Table of Contents
- RCS Libri: Can Turning Publishing Into a Competition Pay?
- “How To Publish in Germany”
- Traditional Contracts Without Print?
- Craft: When It’s Time To Give Up
- Last Gas: How Does Transparency Look?
The future cannot be predicted but it can be invented.
That’s Marcello Vena, who directs RCS Libri’s digital effort, describing to me what he terms “co-publishing,” a hybrid’s hybrid that’s getting a lot of attention in the run-up to The FutureBook Conference in London.
“You Crime has by far exceeded our expectations,” he said when I reached out to him this weekend. “Four ebooks out of four in our top 50—out of 4,000+ ebooks—is an incredible result. And in their category they have been competing head-to-head, during the summer, with the global blockbusters of 2013.”
This is a story about a clever way of bringing established, big-selling authors together with emerging writers, and about choosing those emerging writers not only for their literary chops but also for just how digitally savvy they might be in the marketing department.
As Vena has written in a FutureBook blog post, Co-Publishing: The Third Way between Traditional Publishing and Self-Publishing?:
Authors are expected to self-promote and self-sell their own books on the usual e-retail channels, as if they were self-publishing.
True, not every author is going to love that key element of this unique project, which was active in the Italian market between July and September: the twelve writers who stood to benefit the most from it were chosen in no small part for their likely ability to generate social-media heft. But even writers who feel pressured to platform might want to have a look at this unusual approach. The payoff might be worth it.
Briefly, a dozen emerging noir writers were matched with four well-known Italian authors in the genre—Paolo Roversi (the author, not the fashion photographer); Sandrone Dazieri; Simone Sarasso; and Enrico Paniani.
Each of these four major-selling authors contributed a previously unpublished story. And each of those four stories was published seperately with stories from three of the newer, lesser known writers.
So there were four books of four stories each published in the Rizzoli Lab “You Crime” series debut project for 2013. Like chicks following a mother duck, the lesser known authors moved into the marketplace on the strength of the established authors’ good names.
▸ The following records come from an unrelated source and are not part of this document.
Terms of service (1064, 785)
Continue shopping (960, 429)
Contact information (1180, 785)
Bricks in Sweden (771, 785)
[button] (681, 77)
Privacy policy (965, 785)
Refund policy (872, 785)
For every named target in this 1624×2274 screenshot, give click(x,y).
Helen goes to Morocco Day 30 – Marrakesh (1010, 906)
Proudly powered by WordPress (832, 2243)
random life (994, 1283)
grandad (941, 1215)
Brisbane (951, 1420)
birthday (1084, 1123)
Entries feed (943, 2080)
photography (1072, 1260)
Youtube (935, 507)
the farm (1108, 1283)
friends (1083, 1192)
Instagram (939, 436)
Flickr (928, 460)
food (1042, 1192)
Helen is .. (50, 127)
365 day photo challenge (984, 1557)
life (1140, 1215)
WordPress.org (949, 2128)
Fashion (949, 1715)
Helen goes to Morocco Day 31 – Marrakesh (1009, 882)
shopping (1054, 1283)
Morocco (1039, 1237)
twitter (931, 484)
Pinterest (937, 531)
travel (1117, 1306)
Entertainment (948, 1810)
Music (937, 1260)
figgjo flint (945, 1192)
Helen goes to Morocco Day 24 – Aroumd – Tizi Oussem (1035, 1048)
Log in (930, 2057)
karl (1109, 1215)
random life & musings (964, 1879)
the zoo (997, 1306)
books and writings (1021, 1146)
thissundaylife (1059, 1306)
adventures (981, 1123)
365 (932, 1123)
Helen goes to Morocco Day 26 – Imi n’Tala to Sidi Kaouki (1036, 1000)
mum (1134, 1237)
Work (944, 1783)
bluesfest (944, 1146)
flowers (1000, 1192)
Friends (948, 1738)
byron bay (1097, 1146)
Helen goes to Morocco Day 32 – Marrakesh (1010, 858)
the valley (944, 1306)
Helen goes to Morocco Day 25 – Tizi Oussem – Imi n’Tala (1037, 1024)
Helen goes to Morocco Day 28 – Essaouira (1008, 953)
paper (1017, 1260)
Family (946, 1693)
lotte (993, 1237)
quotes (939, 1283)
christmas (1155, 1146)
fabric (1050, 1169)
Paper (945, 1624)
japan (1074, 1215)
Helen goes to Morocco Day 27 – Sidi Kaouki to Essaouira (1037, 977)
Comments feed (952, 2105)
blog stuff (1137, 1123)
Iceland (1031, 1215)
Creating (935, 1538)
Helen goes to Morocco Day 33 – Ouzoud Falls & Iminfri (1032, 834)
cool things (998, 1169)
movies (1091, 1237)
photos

As readers went through the four volumes, they were invited to vote online for their favorites of the twelve newly introduced authors.
And, Vena notes, the books are all DRM-free.
“Rizzoli Lab is about maximizing reach and visibility in friction less fashion,” he said to me. “DRM doesn’t help anybody if we want to launch new authors and attract as many readers as possible.”
He and his associates have published a free ebook as well, capturing explaining the competition and how it was put together. The Best of You Crime 2013 (in Italian, as are the four volumes) includes everything but the stories, which are, of course, for sale.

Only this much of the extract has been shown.